Serve crispy eggplant balls with pasta, over polenta or just dipped in tomato sauce.
Bring 6 quarts of water to a rolling boil.
Meanwhile, trim the tops and bottoms from the eggplant and peel. Cut the eggplant into quarters, lengthwise. Cut each quarter into 5 chunks.
Carefully add the eggplant to the boiling water. Boil for 12-15 minutes, until the eggplant has softened. Use a spider to stir and submerge the chunks every so often. The eggplant should be very soft and mushy, but still hold its shape.
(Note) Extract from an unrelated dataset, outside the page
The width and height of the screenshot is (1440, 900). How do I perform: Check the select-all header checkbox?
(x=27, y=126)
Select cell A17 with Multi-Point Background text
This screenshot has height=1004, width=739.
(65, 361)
Strain the eggplant in a colander. Put the colander into a bowl, leaving at least 2 inches of space between the colander and the bowl. Place a weight over the eggplant and refrigerate for at least 2 hours, preferably overnight, to remove as much liquid as possible. Discard the extracted liquid.
Fill a large high-sided skillet with 1/2-inch of canola oil. Heat the oil, over medium-high heat, to 350°F.
Meanwhile, transfer the eggplant to a large bowl. Using your hands, break the eggplant into smallish chunks. Add the egg, pecorino, 3/4 cup breadcrumbs, garlic powder, pepper and red pepper flakes. Using your hands, mush all the ingredients together, to combine. It's okay if there are some chunks of eggplant left.
Portion the eggplant mixture into 2 ounce balls, a little larger than a golf ball. Roll the balls in the remaining breadcrumbs and gently flatten the balls.
Fry the eggplant balls on both sides until deep golden brown. Drain on a paper towel-lined plate and serve immediately.